Habíamos viajado de noche desde Donetsk hasta Kiev, sin maletas, perdidas entre los penaltis contra Portugal. Las ilusiones, eso sí, bien custodiadas. En aquel hotel, se alojaban las familias de los jugadores de la Selección. Era jueves, 28 de junio, y el calor apretaba en la capital de Ucrania por encima de los treinta y cinco grados.

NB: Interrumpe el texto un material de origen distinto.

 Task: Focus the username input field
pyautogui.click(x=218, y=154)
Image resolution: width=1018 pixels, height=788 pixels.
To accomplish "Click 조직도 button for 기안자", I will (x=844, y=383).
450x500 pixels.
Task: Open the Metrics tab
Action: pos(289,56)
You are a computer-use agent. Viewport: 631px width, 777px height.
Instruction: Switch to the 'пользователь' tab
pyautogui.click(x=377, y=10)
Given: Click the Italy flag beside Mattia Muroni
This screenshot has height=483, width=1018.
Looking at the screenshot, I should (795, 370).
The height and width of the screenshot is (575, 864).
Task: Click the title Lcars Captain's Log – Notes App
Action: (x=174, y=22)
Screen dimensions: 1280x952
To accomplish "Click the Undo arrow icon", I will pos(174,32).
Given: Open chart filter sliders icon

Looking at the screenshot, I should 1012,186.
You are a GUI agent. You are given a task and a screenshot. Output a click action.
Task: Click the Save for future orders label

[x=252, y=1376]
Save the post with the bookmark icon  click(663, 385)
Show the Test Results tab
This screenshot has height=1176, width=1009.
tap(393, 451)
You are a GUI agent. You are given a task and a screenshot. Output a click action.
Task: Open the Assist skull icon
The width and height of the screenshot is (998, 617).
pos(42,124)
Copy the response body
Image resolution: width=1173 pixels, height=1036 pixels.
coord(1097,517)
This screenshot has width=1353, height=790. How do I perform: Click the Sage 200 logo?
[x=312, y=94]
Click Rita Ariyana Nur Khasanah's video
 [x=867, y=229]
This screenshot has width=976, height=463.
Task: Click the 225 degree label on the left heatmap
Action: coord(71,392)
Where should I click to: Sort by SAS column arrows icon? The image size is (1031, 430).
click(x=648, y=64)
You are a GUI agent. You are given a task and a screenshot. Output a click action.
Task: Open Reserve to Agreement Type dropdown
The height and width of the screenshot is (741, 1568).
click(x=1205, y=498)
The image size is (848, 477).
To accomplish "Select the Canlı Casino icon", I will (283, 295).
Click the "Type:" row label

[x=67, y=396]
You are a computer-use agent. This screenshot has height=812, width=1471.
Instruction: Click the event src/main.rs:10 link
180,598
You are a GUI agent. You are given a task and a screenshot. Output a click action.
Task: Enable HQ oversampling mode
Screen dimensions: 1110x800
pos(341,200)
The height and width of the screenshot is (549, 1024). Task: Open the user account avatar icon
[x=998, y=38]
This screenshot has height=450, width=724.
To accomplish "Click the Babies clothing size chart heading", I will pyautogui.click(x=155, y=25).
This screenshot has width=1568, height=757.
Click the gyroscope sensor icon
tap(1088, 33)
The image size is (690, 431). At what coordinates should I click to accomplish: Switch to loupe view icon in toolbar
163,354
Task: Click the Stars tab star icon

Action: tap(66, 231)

Bajé al restaurante y escogí una mesa frente a la pantalla gigante del televisor. No me apetecía estar sólo. Prefería ver el partido compartiendo emociones. De ese Alemania-Italia, saldría nuestro rival para la final en el Olímpico de Kiev. Comenzaron a llegar los familiares, esposas, novias, hijos, suegros, padres de los chicos que lucen la estrella… Y, al poco tiempo, se sentaron la mayor parte de los futbolistas de la selección Española.
Vimos el partido todos juntos, mezclados unos con otros, conversando mientras sus hijos jugaban unidos en medio de la estancia y alguien se encargaba de las cenas. No parecían miembros de veinte familias distintas sino de una sola. Daba la sensación de que todos eran de todos, que su relación traspasaba la del equipo, que se adentraba en la convivencia personal y familiar de cada uno, que aumentaba por minutos. Es esta una imagen que no podré olvidar y que reviví cuando, al ganar la final, salieron corriendo a buscar a sus hijos a las gradas.
España ganó por su fútbol, por sus conceptos, por su juego, por su enorme calidad pero no sería justo obviar ese espíritu armonioso de familias que comparten esfuerzos, sacrificios, sufrimientos, generosidades y triunfos. Me parece importante que se sepa.